Pasca Operasi Tangkap Tangan (OTT) di Kota Mojokerto, Komisi Pemberantasan Korupsi (KPK) menetapkan Pimpinan DPRD Mojokerto dan seorang Kepala Dinas Pekerjaan Umum, sebagai tersangka.

Penetapan dilakukan KPK melakukan pemeirksaan selama 1 x 24 jam, dan ekspose baru saja selesai.

“Yang jadi tersangka adalah ketua DPRD Mojokerto Purnomo (PNO) sebagai penerima, kemudian Wiwiet Febriyanto (WF), Umar Faruq (UF) dan Abdullah Fanani (ABF) merupakan Wakil ketua DPRD. Dan sebagai pemberi adalah WF, Kepala Dinas Pekerjaan Umum dan Penataan Ruang di Kota Mojokerto,” ungkap Wakil Pimpinan KPK, Basaria Panjaitan di Gedung KPK, Jakarta, Sabtu (17/6/2017).

Basaria menjelaskan, saat OTT, KPK mengamankan uang Rp 470 juta dari sejumlah pihak. Uang itu merupakan bagian dari komitmen fee senilai Rp 500 juta terkait pengalihan anggaran dinas PUPR Kota Mojokerto tahun 2017.

“Jadi ada perubahan anggaran Kota Mojokerto. Anggaran tersebut untuk pengadaan program penataan lingkungan, kemudian dibatalkan, lalu coba diusahakan untuk merubah uang tersebut sebesar Rp 13 M dari Pens (Politeknik Elektronik Negeri Surbaya). Ternyata hal ini tidak bisa karena dana dari pusat,” papar Basaria.

Kemudian dibicarkaan kembali antara DPRD dengna Kepala Dinas PU mengenai pengalihan anggaran non program dinas PU Mojokerto, tentang beberapa program yang merupakan satu kumpulan dari PU, kemudian diambil dari situ sebesar Rp 11 Miliar.

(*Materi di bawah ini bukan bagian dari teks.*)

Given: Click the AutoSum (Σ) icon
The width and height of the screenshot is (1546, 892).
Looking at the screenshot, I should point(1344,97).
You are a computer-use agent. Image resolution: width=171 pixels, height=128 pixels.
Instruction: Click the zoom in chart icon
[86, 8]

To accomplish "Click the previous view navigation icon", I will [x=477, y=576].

“Untuk itu tawar menawar. Akhirnya diberikan fee kepada DPR sebesar Rp500 juta,” paparnya.

Sebagai pemberi adalah WF, disangkakan dengan Pasal 5 ayat 1 huruf a atau huruf b atau pasal 13 Undang-Undang No 31 Tahun 1999 tentang Tindak Pidana Korupsi sebagaimana diubah UU No 20 tahun 2001 Jo pasal 55 ayat 1 ke 1 KUHP.

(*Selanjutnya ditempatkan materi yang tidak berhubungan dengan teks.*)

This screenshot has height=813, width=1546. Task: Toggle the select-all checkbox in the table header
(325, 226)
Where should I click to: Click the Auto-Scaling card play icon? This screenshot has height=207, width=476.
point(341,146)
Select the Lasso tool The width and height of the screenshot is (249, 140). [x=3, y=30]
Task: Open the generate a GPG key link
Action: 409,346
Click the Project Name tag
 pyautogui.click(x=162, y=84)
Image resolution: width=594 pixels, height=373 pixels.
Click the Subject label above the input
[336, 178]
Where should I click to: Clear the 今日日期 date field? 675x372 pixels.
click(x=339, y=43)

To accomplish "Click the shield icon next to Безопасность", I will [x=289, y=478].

Sedangkan PNO, UF dan ABF.disangkakan melanggar Pasal 12 huruf a atau Pasal 11 UU No 31 Tahhn 1999, tentang Tindak Pidana Korupsi sebagaimana diubah uu 20 2001 Jo pasal 55 juta ayat 1 ke 1 KUHP.

“Sedangkan terhadap dua lainnya, T dan H, masih dalam proses pemeriksaan masih berstatus sebagai saksinya,” tukas Basaria.